Pubblicato in: CRONACA

Plastica nella Fossa delle Marianne: la scoperta a meno 10mila metri


marianne.png

Per chi ha pensato che almeno la depressione oceanica più profonda del mondo potesse essere salva dall’inquinamento che popola i nostri oceani, si sbagliava. Anche nella Fossa delle Marianne a circa 10 994 m sotto il livello del mare, gli scienziati hanno trovato una busta di plastica, un comune sacchetto che si trova nei supermercati, e che giaceva nelle profondità della Terra. L’inquinamento plastico è già una delle più gravi minacce agli ecosistemi oceanici. Studi precedenti hanno scoperto che ci sono migliaia di miliardi di pezzi di plastica negli oceani, e i sedimenti oceanici sono già un cimitero di plastica.
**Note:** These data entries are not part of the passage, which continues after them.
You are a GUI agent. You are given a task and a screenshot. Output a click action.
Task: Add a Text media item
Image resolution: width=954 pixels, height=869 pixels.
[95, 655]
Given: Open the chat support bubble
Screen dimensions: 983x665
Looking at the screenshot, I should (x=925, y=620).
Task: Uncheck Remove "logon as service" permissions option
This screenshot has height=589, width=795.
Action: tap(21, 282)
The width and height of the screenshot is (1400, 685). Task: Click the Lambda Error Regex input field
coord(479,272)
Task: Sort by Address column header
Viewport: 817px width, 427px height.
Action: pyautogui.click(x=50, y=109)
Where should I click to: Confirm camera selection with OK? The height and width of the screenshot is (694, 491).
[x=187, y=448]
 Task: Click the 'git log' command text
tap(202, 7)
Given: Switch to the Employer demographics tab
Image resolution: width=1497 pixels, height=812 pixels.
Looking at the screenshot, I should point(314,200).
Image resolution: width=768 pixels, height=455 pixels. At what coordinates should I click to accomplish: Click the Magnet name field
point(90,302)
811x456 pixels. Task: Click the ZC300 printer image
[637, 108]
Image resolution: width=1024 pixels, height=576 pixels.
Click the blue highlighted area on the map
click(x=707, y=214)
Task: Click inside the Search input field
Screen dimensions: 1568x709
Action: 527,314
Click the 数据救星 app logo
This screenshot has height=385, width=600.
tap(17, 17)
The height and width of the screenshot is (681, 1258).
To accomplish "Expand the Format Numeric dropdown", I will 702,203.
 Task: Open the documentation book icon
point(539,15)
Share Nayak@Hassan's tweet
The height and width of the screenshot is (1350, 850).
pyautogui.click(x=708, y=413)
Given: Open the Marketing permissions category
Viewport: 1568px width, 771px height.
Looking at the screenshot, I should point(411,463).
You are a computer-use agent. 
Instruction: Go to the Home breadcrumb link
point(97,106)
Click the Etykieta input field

L’inquinamento plastico minaccia la fauna selvatica in vari modi. Innanzitutto, attraverso l’ingestione, abbiamo visto molte volte gli effetti drammatici che la plastica ingerita può avere su creature sfortunate. La microplastica può persino essere ingerita dallo zooplancton e quindi trasferita nella catena alimentare, incluse alcune specie di importanza economica, il che significa che alla fine anche noi esseri umani ingeriamo plastica. Infine, le sostanze chimiche tossiche rilasciate dalla plastica frammentata possono avere un forte impatto sulla funzione biologica degli organismi marini, come hanno già dimostrato studi.